◆ Text excerpt
DFLers and the Governor have been advocating for a MinnesotaCare buy-in option for all consumers on the individual marketplace, and those efforts could continue in 2018. The option would allow anyone purchasing insurance through the individual marketplace to access MinnesotaCare at full cost, meaning they would not receive the subsidy available to the program’s lower-income enrollees, but they would be able to access the broader network of quality, affordable care already established under MinnesotaCare.
As noted above, MinnesotaCare funding is under threat because of the reinsurance deal accepted last fall. This funding problem will be part of any conversation about expanding MinnesotaCare’s reach. Though, again, the buy-in would be unsubsidized and not place a financial strain on the program.
Medicaid work requirements
The Trump Administration announced in January that it would offer a path for states desiring to set work requirements for Medicaid recipients. At this point, at least ten states have applied for waivers involving work requirements for the program. Minnesota is not among them, but Republicans could make it a point of conversation in 2018. Many Medicaid enrollees are working and most of those who are not are unable due to illness, disability, family commitments, or seeking education.
Children’s Health Insurance Program (CHIP)
Since September, there has been much concern over Congress not reauthorizing funding for the Children’s Health Insurance Program. The November forecast actually booked a $178 million loss to Minnesota’s budget to compensate for the state picking up the federal government’s share of funding for this program, which covers 125,000 low-income children and 1,700 mothers. A six-year extension in CHIP funding was included in the government funding bill that Congress passed in January, meaning the $178 million loss will be removed from the February forecast estimate.
Fingerprints for children of care providers
The Human Services Reform Committee held a hearing last fall regarding a state law requiring teenage minors living in homes that also are childcare facilities to be fingerprinted and photographed. The requirement is part of a broader set of standards approved by lawmakers in recent years, which are aimed at improving background checks on those involved with vulnerable populations, such as children. Republicans and some DFLers voiced concern at this hearing that the requirements go too far. Some senators have promised a bill in 2018 to remove this requirement.
Oregon recently became the fifth state to raise its legal age to purchase tobacco products to 21. Several municipalities in Minnesota have passed similar ordinances, including Edina, Duluth, and Plymouth, and several more are considering similar policies. Other cities, such as Minneapolis and Saint Paul, have restricted the sale of flavored tobacco. Sen. Nelson introduced a bill late last session to raise the smoking age to 21 so it is possible this issue could be discussed this year.
Access to contraception
The Trump Administration issued a rule in October that eliminated the Affordable Care Act’s requirement that all insurance plans cover birth control without a co-pay or otherwise ensure access to birth control coverage for women whose employers or schools can legally opt out of providing coverage. In response, Planned Parenthood called on Minnesota lawmakers to enact legislation that will bar employers from denying birth control coverage to their employees an ensure access to contraception at no out-of-pocket cost. This could be discussed in 2018, although the prospects of a Republican Legislature accepting the change is unlikely.

◆ Dataset records
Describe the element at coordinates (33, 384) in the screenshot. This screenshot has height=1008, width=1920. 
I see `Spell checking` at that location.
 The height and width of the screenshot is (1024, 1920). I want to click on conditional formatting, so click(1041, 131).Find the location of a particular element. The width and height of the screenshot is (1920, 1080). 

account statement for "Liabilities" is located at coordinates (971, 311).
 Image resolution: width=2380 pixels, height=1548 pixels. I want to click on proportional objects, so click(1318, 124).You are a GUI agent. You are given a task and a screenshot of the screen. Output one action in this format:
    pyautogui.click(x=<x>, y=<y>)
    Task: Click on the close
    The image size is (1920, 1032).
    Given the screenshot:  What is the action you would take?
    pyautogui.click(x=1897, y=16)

◆ Problem details
Using the Minnesota health policy text, explain in one to three sentences why the $178 million loss booked in the November forecast will be removed from the February forecast estimate.

◆ Answer for the task
The November forecast booked the $178 million loss to cover the state picking up the federal government's share of funding for the Children's Health Insurance Program. The government funding bill that Congress passed in January included a six-year extension of CHIP funding, so the loss will be removed from the February estimate.